● **Material provided**:
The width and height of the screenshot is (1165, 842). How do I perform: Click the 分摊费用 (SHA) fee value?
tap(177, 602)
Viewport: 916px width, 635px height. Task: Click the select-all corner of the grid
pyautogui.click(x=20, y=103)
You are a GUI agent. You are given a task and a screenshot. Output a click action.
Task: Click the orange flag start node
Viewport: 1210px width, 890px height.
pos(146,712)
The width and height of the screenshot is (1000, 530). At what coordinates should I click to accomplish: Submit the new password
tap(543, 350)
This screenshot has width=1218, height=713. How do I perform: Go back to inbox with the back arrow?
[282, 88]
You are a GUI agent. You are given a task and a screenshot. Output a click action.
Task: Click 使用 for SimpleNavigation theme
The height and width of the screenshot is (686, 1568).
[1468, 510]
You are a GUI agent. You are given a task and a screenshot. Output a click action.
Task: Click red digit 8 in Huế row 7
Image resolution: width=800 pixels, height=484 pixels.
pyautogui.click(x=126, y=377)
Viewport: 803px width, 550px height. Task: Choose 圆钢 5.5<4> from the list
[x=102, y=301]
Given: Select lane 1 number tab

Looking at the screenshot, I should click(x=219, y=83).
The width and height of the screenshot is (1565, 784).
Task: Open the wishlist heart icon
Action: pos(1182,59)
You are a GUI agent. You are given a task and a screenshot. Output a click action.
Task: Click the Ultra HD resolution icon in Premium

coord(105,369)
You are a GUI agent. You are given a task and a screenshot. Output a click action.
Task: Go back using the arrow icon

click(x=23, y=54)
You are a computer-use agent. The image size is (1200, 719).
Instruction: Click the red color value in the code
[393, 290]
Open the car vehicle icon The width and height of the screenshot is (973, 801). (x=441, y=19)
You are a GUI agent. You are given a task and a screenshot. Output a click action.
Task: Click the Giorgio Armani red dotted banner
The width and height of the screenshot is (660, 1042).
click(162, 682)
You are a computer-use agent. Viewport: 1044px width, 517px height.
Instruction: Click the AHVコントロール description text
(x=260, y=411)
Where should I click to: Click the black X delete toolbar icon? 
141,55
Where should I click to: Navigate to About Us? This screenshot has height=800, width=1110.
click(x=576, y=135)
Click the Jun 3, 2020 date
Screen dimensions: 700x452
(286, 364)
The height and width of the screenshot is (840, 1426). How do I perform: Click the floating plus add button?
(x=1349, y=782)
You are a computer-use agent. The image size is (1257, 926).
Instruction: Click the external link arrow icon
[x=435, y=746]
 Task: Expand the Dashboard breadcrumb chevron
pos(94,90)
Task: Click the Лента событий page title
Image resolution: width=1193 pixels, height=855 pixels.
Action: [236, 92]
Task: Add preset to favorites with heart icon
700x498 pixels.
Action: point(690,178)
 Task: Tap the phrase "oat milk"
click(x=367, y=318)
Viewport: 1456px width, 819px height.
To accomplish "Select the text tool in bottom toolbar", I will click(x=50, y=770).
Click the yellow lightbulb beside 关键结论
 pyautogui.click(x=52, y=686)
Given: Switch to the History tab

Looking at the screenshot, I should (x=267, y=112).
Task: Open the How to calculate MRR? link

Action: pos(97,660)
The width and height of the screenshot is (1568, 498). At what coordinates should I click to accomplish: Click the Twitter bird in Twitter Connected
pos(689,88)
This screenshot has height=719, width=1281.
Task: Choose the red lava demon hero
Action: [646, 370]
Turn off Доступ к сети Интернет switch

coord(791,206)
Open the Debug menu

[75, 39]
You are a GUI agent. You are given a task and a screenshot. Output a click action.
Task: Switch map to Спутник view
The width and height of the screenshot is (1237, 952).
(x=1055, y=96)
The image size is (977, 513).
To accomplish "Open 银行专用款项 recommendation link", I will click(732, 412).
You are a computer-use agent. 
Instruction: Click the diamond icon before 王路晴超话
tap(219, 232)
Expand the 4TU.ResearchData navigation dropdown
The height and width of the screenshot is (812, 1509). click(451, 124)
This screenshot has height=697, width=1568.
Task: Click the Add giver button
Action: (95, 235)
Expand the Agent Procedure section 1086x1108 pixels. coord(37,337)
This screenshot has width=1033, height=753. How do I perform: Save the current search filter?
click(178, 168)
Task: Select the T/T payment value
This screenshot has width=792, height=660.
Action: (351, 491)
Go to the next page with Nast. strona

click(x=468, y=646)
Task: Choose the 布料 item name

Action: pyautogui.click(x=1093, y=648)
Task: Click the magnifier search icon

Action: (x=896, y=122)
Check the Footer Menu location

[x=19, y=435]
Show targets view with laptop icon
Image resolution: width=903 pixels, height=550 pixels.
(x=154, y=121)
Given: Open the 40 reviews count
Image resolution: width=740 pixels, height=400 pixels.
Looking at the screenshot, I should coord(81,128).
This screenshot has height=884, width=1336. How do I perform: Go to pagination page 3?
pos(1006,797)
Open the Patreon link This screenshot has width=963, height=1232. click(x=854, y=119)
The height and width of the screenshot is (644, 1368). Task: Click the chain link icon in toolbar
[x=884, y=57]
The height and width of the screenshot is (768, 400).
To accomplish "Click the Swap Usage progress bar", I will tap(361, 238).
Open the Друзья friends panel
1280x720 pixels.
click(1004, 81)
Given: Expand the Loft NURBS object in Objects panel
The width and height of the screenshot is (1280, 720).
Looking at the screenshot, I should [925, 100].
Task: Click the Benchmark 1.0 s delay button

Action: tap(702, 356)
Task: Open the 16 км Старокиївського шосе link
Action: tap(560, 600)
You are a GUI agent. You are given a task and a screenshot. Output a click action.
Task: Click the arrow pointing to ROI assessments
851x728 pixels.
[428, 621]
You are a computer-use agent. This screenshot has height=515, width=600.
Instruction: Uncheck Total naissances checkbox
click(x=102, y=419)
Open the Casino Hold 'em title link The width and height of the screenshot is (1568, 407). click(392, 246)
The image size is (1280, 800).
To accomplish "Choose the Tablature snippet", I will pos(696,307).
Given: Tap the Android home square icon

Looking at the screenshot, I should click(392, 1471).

● **The request**:
Rewrite the data between the line holding "The height and width of the screenshot is (644, 1368)." and the line holding "click(1004, 81)", inclusive, keeping the requests. Scale every coordinate in the answers by 0.2 and round to whole numbers with halves going up, leaving the numbers in the requests unchanged.

● **Solution**:
The height and width of the screenshot is (644, 1368). Task: Click the chain link icon in toolbar
[x=177, y=11]
The height and width of the screenshot is (768, 400).
To accomplish "Click the Swap Usage progress bar", I will tap(72, 48).
Open the Друзья friends panel
1280x720 pixels.
click(201, 16)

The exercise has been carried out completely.